DESCRIPTION (provided by applicant): 

Infectious diseases pose a constant threat to the U.S. livestock and poultry industries. Given that vaccines are usually not available, or used for most foreign animal diseases (FADs) or for emerging diseases, early and rapid pathogen detection and identification is the most critical step for adequate and effective control of disease outbreaks. The overarching goal of the proposed study is to enhance the National Animal Health Laboratory Network (NAHLN) diagnostic capabilities and emerging disease preparedness through the development of targeted and random next-generation sequencing (NGS) assays and bioinformatics analysis pipelines for the detection and characterization of important infectious diseases of swine.

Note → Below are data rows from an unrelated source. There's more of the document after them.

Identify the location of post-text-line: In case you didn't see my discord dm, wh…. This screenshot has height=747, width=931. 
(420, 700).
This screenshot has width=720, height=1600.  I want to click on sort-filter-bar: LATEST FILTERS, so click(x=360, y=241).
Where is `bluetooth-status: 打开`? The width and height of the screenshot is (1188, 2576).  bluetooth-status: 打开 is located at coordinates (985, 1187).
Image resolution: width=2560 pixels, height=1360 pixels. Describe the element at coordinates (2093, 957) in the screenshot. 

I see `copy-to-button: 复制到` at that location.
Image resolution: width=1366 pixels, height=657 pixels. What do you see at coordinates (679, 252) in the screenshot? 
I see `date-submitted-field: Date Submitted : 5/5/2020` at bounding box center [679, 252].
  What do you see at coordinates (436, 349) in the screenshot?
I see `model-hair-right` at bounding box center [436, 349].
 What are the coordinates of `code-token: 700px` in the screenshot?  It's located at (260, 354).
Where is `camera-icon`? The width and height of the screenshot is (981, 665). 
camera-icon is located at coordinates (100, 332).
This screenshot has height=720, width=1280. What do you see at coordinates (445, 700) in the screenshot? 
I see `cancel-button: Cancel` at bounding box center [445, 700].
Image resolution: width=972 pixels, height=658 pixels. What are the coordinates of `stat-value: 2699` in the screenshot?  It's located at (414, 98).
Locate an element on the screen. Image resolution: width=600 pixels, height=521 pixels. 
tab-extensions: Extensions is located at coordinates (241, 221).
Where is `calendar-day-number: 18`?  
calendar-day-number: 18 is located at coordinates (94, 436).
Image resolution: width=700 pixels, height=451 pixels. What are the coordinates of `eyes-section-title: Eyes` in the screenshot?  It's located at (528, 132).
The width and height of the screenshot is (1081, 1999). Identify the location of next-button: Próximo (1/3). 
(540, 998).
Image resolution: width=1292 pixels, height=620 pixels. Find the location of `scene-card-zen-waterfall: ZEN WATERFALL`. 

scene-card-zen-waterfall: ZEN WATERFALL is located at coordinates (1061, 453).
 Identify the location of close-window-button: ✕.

Rapid methods for pathogen detection such as real-time PCR are widely utilized in diagnostic laboratories in the U.S. However, as these assays are highly specific to previously known and characterized pathogens, they may fail to detect new variants that are constantly emerging throughout the world. These challenges could be overcome with the use of NGS technologies, which provide means for rapid and simultaneous detection, identification and genetic characterization of pathogens. The major bottlenecks that currently hinder the wide use of NGS in routine pathogen diagnostics are: i. the lack of standardized NGS protocols and procedures that can be used across different laboratories; and ii. the need for highly specialized bioinformatics capabilities for NGS data analysis, interpretation and reporting.

To address these issues, we assembled a broad network of collaborating laboratories, including five NALHN laboratories (the Animal Health Diagnostic Center [AHDC] at Cornell University, the Veterinary Diagnostic Laboratory (VDL) at University of Georgia, the VDL at Kansas State University, California Animal Health and Food Safety Laboratory at UC Davis, and the Texas A&M Veterinary Medical Diagnostic Laboratory [TVMDL]), two government laboratories including the Foreign Animal Disease Research Unit (FADRU) ARS/USDA at Plum Island Animal Disease Center (PIADC) and the Southeast Poultry Research Laboratory (SEPRL), and a bioinformatics service company (BASE2BIO). These partner institutions will work collaboratively to develop and optimize NGS procedures for key NAHLN-scope and emerging diseases and to establish automated bioinformatics pipelines for fast and accurate data processing and reporting.